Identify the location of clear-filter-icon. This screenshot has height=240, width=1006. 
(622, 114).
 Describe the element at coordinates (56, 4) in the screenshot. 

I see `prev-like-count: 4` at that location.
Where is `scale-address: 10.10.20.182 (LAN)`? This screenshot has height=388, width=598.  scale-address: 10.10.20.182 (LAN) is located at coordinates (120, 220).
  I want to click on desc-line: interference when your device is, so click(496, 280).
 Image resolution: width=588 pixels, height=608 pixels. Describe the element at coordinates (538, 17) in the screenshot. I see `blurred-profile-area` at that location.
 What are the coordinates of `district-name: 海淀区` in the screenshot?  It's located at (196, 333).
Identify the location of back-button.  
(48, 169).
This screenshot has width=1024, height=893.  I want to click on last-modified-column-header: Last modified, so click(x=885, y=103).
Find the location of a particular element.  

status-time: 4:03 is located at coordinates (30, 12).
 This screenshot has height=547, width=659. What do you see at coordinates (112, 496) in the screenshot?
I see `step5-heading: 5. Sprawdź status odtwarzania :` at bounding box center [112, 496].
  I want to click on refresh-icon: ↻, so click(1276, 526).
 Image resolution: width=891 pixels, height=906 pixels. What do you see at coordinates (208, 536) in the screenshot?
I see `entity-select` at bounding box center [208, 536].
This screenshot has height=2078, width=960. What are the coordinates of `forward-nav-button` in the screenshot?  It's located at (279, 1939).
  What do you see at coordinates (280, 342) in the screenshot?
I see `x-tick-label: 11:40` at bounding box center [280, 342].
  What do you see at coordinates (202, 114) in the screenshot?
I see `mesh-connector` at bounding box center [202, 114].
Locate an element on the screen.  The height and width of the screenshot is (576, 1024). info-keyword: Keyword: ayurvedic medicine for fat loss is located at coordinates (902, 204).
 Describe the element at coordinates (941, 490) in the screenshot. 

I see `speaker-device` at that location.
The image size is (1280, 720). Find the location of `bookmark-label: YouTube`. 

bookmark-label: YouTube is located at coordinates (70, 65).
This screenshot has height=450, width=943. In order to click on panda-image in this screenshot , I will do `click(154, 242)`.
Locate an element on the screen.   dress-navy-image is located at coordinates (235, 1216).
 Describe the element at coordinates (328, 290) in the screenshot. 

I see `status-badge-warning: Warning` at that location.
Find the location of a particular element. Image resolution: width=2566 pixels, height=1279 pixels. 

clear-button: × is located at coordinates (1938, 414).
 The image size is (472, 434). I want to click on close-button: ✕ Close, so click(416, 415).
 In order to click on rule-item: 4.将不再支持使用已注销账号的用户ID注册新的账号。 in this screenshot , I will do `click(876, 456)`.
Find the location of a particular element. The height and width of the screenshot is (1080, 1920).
..........
## ACTIVITY
Return, unchanged, the lines starting with the one containing "Identify the location of back-button." and continuing through the one containing "bookmark-label: YouTube is", including both of those lines.

## ANSWER
Identify the location of back-button.  
(48, 169).
This screenshot has width=1024, height=893.  I want to click on last-modified-column-header: Last modified, so click(x=885, y=103).
Find the location of a particular element.  

status-time: 4:03 is located at coordinates (30, 12).
 This screenshot has height=547, width=659. What do you see at coordinates (112, 496) in the screenshot?
I see `step5-heading: 5. Sprawdź status odtwarzania :` at bounding box center [112, 496].
  I want to click on refresh-icon: ↻, so click(1276, 526).
 Image resolution: width=891 pixels, height=906 pixels. What do you see at coordinates (208, 536) in the screenshot?
I see `entity-select` at bounding box center [208, 536].
This screenshot has height=2078, width=960. What are the coordinates of `forward-nav-button` in the screenshot?  It's located at (279, 1939).
  What do you see at coordinates (280, 342) in the screenshot?
I see `x-tick-label: 11:40` at bounding box center [280, 342].
  What do you see at coordinates (202, 114) in the screenshot?
I see `mesh-connector` at bounding box center [202, 114].
Locate an element on the screen.  The height and width of the screenshot is (576, 1024). info-keyword: Keyword: ayurvedic medicine for fat loss is located at coordinates (902, 204).
 Describe the element at coordinates (941, 490) in the screenshot. 

I see `speaker-device` at that location.
The image size is (1280, 720). Find the location of `bookmark-label: YouTube`. 

bookmark-label: YouTube is located at coordinates (70, 65).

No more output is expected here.